I suggest that you look at the following products on the market that are designed for doing this. They might at least give you some ideas.. 

I have a Hawk Routershop that I bought used recently. Although seems to be worth what I paid for it I'm glad that I didn't buy new and pay full price for it. The routershop has proven handy for a few projects, but I'm not ready to replace my other standard router table with it. It isn't quite as universal as they would like you to believe in their sales literature and one significant weakness is that you can't really lock the router in it's sliding position well enough to make a smooth cut when doing heavy horizontal routing, such as panel raising with a horizontal router bit. The slide assembly just isn't stiff enough to keep the bit from chattering. It does very well for lighter cuts though.

The-Hawk-RouterSHOP


The Angle ease by Woodhaven caught my attention, but I have no experience with it.

Angle Ease : Router : Woodhaven

I hope these, at least, gave you some ideas.

Charley


----------



## pip_pill (Dec 11, 2013)

david_de said:


> Welcome to the forum Phil. I am not very clear on what you want to do but it sounds like you want a tilting router lift. This one might be something you can use or get ideas from.

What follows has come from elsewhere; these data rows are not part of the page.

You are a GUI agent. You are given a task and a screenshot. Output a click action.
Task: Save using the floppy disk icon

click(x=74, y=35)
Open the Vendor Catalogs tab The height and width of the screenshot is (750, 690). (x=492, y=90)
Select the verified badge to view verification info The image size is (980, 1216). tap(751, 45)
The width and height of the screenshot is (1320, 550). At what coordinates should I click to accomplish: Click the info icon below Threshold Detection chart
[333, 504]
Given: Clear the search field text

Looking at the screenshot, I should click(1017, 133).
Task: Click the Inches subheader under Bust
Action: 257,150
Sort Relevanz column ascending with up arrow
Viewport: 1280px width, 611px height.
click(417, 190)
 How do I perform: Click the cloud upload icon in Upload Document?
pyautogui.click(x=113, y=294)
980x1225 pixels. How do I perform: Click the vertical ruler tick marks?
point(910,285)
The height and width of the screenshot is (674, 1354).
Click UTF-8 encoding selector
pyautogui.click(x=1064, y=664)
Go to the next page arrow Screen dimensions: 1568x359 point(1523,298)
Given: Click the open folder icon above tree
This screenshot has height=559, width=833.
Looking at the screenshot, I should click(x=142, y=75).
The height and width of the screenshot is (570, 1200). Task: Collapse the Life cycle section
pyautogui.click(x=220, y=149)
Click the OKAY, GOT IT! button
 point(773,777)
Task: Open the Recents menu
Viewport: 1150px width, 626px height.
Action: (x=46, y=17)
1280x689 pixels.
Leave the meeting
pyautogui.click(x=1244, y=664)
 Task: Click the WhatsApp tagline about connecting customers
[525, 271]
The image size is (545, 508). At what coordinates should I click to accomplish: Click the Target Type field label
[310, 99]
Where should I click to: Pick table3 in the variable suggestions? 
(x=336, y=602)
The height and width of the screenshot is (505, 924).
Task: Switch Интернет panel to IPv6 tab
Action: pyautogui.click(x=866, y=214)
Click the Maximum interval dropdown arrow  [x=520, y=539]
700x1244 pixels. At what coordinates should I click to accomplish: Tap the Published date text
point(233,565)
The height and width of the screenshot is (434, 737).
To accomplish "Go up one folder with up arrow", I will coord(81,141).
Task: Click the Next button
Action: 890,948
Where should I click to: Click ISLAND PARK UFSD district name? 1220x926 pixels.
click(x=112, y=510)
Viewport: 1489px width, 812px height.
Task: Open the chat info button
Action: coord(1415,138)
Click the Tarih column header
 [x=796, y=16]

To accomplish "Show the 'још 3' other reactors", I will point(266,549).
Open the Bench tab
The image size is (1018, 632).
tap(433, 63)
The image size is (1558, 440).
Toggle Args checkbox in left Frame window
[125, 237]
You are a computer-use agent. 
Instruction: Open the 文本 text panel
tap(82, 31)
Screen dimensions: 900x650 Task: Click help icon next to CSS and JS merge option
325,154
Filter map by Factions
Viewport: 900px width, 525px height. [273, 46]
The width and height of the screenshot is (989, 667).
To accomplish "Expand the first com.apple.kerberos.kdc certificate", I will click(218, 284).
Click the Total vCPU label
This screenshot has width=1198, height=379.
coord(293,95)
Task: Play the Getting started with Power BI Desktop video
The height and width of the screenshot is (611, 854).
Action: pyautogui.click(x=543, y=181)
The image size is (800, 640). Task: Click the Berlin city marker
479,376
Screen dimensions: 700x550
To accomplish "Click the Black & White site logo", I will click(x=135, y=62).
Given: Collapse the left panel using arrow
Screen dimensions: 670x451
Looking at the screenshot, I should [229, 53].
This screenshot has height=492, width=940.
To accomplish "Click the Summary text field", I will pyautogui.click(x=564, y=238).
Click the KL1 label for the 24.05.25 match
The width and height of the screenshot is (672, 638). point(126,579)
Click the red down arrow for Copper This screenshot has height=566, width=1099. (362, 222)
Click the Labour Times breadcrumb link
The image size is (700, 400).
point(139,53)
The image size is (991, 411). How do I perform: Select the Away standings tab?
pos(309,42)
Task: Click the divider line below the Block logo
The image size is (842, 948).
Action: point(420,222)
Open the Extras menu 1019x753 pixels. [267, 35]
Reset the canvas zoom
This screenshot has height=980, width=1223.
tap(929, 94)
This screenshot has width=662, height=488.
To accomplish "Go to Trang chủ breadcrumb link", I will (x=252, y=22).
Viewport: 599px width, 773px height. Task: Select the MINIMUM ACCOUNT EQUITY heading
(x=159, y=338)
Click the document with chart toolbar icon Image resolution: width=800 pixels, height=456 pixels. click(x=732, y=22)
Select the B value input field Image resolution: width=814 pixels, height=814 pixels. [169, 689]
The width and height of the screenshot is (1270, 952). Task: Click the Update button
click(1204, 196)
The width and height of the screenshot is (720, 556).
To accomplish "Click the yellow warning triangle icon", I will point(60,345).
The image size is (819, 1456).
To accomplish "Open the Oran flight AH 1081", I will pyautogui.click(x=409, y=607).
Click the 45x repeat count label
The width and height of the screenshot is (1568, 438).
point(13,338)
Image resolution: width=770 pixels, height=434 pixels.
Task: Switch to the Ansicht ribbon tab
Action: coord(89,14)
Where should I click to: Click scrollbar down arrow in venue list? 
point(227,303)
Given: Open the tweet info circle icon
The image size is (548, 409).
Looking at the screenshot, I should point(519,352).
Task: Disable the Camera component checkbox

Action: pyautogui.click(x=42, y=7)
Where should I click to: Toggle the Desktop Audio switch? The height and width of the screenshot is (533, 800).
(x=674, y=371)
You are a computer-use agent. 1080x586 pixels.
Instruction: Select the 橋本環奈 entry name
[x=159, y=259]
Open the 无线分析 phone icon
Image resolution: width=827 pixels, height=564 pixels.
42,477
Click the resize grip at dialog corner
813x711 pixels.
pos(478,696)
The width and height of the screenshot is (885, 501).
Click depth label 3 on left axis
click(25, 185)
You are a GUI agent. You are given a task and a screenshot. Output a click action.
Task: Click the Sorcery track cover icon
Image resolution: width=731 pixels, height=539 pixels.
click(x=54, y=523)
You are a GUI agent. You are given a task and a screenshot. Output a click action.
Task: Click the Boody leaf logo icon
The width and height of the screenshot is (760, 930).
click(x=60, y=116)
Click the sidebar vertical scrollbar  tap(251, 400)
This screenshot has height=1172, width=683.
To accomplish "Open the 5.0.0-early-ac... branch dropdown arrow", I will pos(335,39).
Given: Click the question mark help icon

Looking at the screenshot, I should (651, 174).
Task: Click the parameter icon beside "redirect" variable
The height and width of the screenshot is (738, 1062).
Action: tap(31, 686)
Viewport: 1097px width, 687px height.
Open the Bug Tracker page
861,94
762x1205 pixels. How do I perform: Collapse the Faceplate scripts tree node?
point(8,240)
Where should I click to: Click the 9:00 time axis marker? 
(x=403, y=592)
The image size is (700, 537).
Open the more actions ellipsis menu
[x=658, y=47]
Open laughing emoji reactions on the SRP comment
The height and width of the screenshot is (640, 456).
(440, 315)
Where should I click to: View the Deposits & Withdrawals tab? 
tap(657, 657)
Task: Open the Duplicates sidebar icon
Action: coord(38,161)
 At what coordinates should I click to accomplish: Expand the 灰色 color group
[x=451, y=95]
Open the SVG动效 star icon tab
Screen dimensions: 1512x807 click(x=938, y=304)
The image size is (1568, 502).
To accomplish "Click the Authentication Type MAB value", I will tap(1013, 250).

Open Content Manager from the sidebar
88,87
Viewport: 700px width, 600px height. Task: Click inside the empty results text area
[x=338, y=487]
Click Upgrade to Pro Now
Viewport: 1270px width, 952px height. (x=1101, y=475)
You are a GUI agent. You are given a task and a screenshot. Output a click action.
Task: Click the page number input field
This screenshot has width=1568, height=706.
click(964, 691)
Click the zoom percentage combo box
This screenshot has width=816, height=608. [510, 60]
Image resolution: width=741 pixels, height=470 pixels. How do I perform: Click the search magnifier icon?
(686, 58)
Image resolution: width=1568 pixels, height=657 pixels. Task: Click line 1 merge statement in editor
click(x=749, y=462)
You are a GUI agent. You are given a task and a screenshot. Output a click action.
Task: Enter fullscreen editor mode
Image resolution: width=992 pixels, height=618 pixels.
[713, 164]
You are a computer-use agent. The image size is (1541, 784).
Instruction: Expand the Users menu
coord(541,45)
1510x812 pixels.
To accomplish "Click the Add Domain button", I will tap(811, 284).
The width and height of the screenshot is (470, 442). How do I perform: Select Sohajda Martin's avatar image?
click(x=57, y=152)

Thanks for the welcome, I have spotted the link you provided (I follow Woodgears on Youtube) but its not got quite the capability I was looking to build - I have a JessEm Mast-R-Lift for vertical routing (Although it dose not do angles) - I was looking for horizontal capability and to add the ability to tilt the router. (up and down)


----------



## pip_pill (Dec 11, 2013)

Thanks for the links and tips CharleyL, this is along the lines of what I was looking to do, I have the need to utilize the dusty under utilized PORTER-CABLE 698 table router that seemed, with a little thought - a useful base for the project.

I got inspiration from the "stumpy nubs horizontal router table - episode #17 of Blue Collar Woodworking " although it would seem to have some potential stability issues for accurate machining.


----------



## Mike (Nov 22, 2004)

Visit your library and have a look through the books by Patrick Spielman and Bill Hylton. This tilting router table is just one of their great ideas.


----------